## To be done
Retype every line of the listing below word for word, leaving out the picture.

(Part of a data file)
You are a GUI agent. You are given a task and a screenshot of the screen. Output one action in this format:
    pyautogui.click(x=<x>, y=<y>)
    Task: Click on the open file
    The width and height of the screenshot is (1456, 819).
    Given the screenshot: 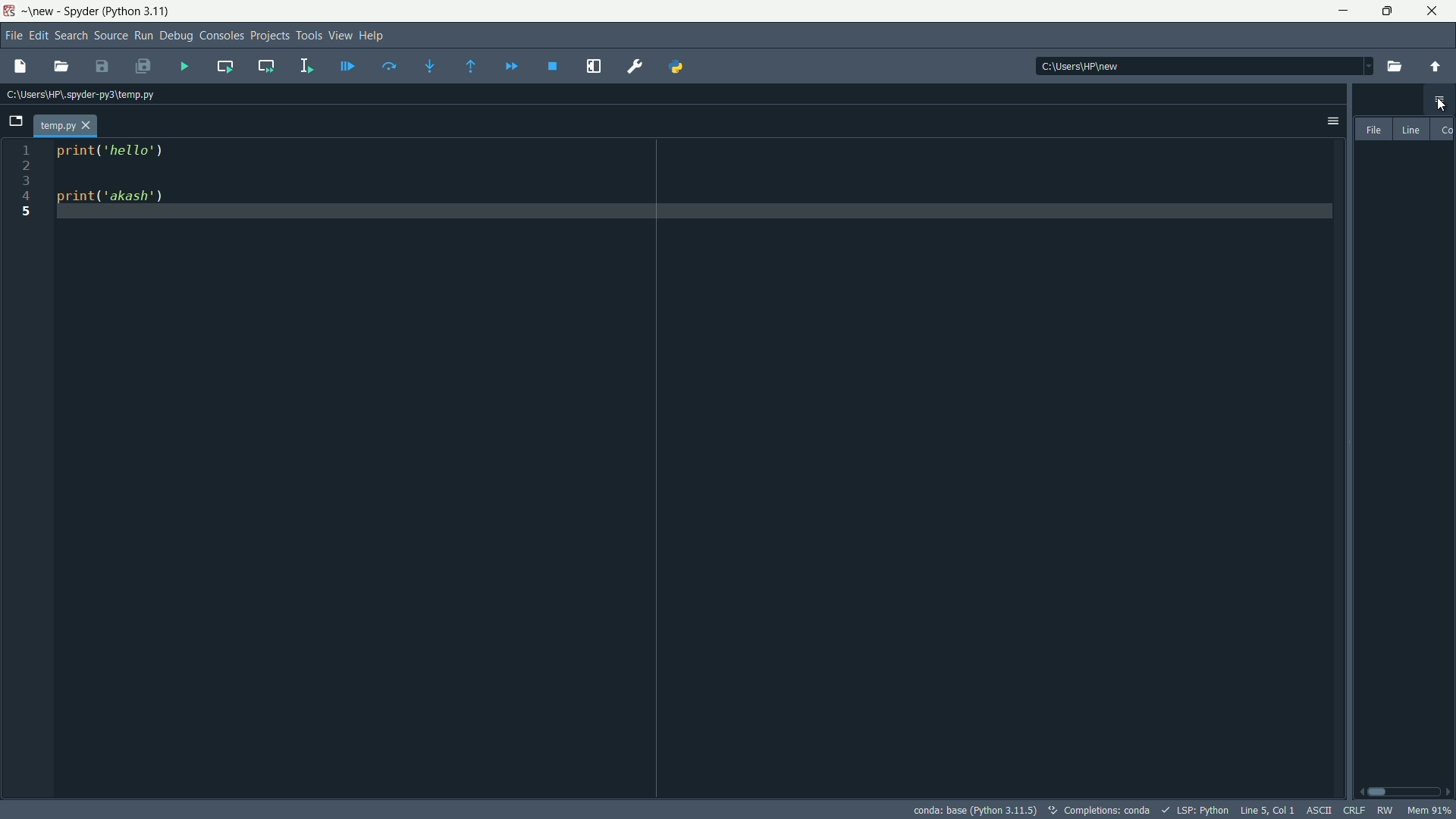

## Written answer
You are a GUI agent. You are given a task and a screenshot of the screen. Output one action in this format:
    pyautogui.click(x=<x>, y=<y>)
    Task: Click on the open file
    The width and height of the screenshot is (1456, 819).
    Given the screenshot: 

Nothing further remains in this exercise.